It’s clear that there is a time and place for management to occasionally override a control. Everything in business is not routine, and there are times when special situations require special treatment. It would be silly to prohibit management from ever overriding the policies and procedures that are in place. There has to be guidance in place to direct employees when they may consider overriding controls.
However, it’s important to recognize that the override of controls should be the exception rather than the rule. Employees should be able to circumvent the system only on an infrequent basis, and these instances must be actively monitored to determine if the override process is being abused.

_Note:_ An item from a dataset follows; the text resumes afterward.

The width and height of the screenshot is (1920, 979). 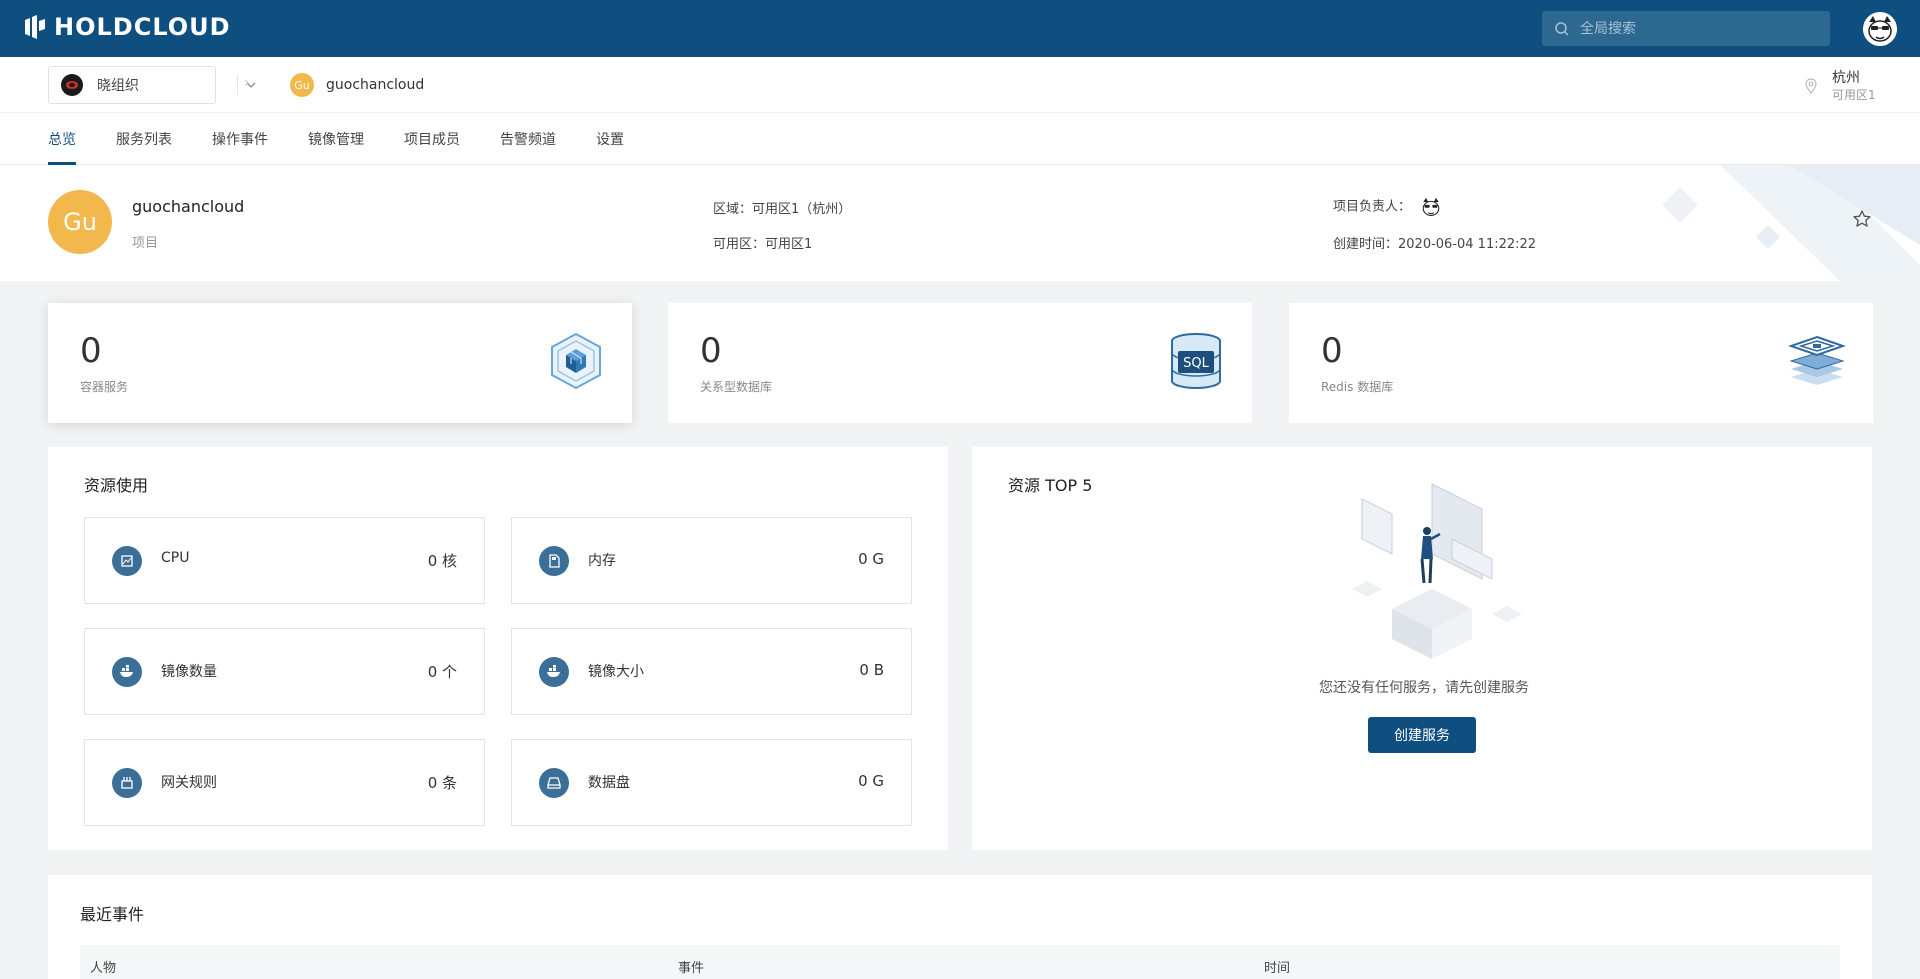 What do you see at coordinates (554, 561) in the screenshot?
I see `memory-icon` at bounding box center [554, 561].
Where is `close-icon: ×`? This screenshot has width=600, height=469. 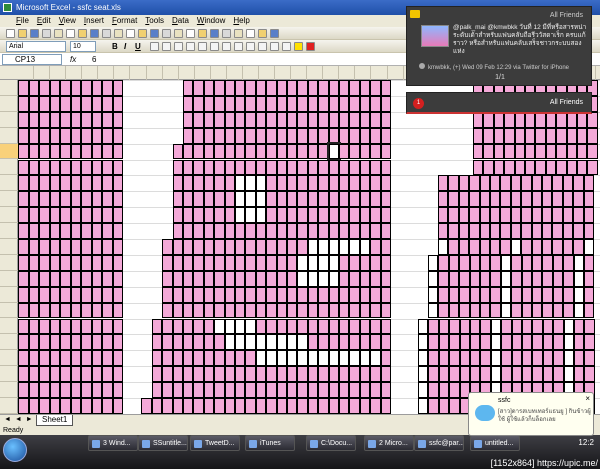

For example, there may be a policy specifying levels of approval before a payment can be issued. What if the person who normally approves the payment is on emergency sick leave and a payment needs to be made? There must be a process for getting an alternate employee to approve the payment. This transaction should then be flagged for later follow-up to determine that the payment was still proper. In this case, there is a need for overriding the normal control, but this is something that should happen infrequently.
There is an obvious dilemma surrounding the problem of override of internal controls. Management must monitor the controls and look for overrides. When management themselves are the ones doing the overrides, who is watching them?
The responsibility usually falls on the owner of a company and the board of directors. The board of directors should be proactively involved in monitoring internal controls and acting when overrides are discovered.
How can the board do this when they’re not involved in the daily operations of a company? One of the most important steps is creating and maintaining a culture of integrity. This means that an ethical corporate culture is continuously supported and exhibited. When unethical behavior is discovered, it must be met with swift action.
Another effective step is creating a whistleblower program that works. Studies have shown that giving employees an anonymous way to report suspicions of fraud is an effective way to detect and prevent fraud. Employees must be educated on what types of things should be reported, including instances of management overriding stated policies and procedures.
In larger companies, internal auditors can often be in a position to see which policies and procedures are being followed, and which are being circumvented. It’s important for companies to allow the internal auditors enough access to give them the opportunity to evaluate compliance with internal controls. They could be one of the best watchdogs companies have.
Some companies severely reduce the access internal auditors have in a deliberate attempt to undermine their function and prevent them from seeing what is really going on. The board of directors should demand access for internal audit employees, and should ensure that internal auditors feel comfortable approaching the board directly with any concerns or problems.
Companies also may rely on their outside auditors and consultants to identify and report instances of overriding internal controls. This shouldn’t be a primary method of detecting override, however, because outside auditors and independent consultants often aren’t around enough to make it likely that they’ll see a lot of misbehavior.